Artem has a doctor of veterinary medicine degree.

This lesson defines radioactive pollution. Then you'll learn about its possible sources and what harm radioactive pollution may bring to a person, as well as the ways by which it can be prevented.

Definition of Radioactive Pollution

The term 'radiation' can refer to a wide variety of forms of energy moving around as waves or particles. It can mean x-rays, or it can mean microwaves. It can also refer to infrared light and even visible light. But when we say 'radioactive pollution,' we're being more specific. Radioactive pollution refers to the release of ionizing radiation into the environment as a result of human activity.

Ionizing radiation is the form of radiation that has a short wavelength and a high frequency. In short, it's the form of radiation that's commonly thought of as being high energy and thus harmful to living things. Ionizing radiation includes x-rays and gamma rays.

In this lesson, you'll learn about the sources of radioactive pollution, its consequences, as well as some prevention strategies.

Sources of Radioactive Pollution

What do Homer Simpson, Fukushima, and Chernobyl all have in common? A nuclear power plant. Mining for nuclear fuel, nuclear waste, nuclear power plant mishaps (sometimes caused by the hapless Homer Simpson), and nuclear weapons are all possible sources of radioactive pollution.
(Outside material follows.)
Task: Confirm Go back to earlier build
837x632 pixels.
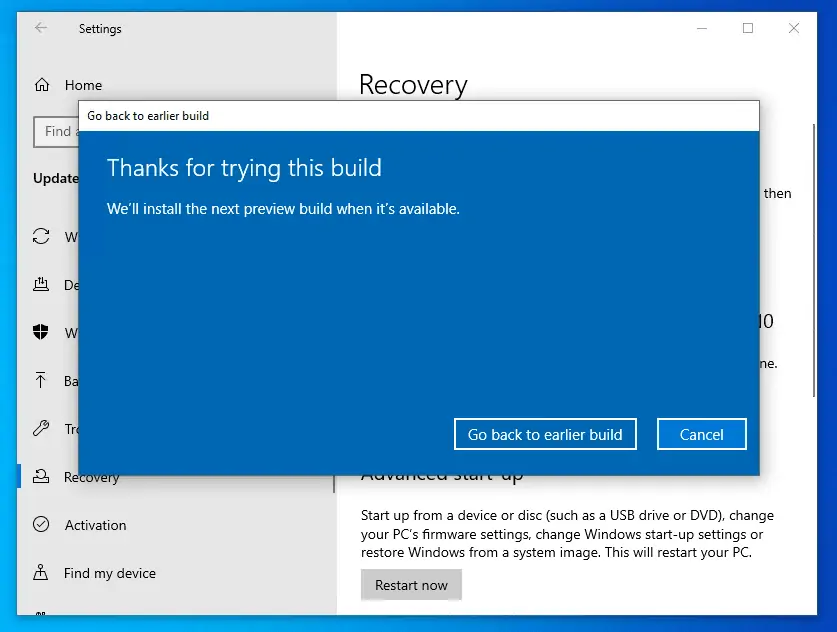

Improperly handled material used in nuclear medicine is also another possible radioactive pollutant. Actually, even medical x-rays are technically a source of radioactive pollution, as some x-rays scatter into the environment after the x-ray is taken. In fact, nuclear medicine and x-rays are the two prevalent types of radioactive pollution affecting most people today. You should be more worried about them than you should be about the fallout from a nuclear power plant unless, of course, you live near one. That being said, however, when such medical diagnostic and treatment techniques are used properly they are considered to be quite safe! Quick side note: some people believe that radioactive pollution also includes radon gas, which naturally comes up from underground. In that case, the major cause of radioactive pollution is radon gas, not medicine.

Radioactive Pollution Consequences

The consequences of radioactive pollution can be highly varied. It all depends on the source of the radioactive pollution, the amount of exposure, and the duration of exposure. For instance, taking an x-ray once in your life is extremely unlikely to result in any noticeable damage to your body now or in the future. On the other extreme end of things, exposure to very high levels of high-energy radiation all at once, such as from a nuclear bomb, can kill you very quickly. Exposure to higher than normal levels of radiation (but not extremely high) over a long period of time can increase your risk for all sorts of cancer types.

Radioactive Pollution Prevention

How can radioactive pollution be prevented? Well, some answers are obvious: ban nuclear power plants and nuclear weapons. Of course, it's one thing to give an idealistic answer and another thing to be more realistic. It's unlikely such things will be banned everywhere despite their obvious danger. High fines for nuclear power plants that discharge radioactive pollution is one possible idea to minimize the radioactive pollution. International treaties that cut down the number of nuclear weapons are another.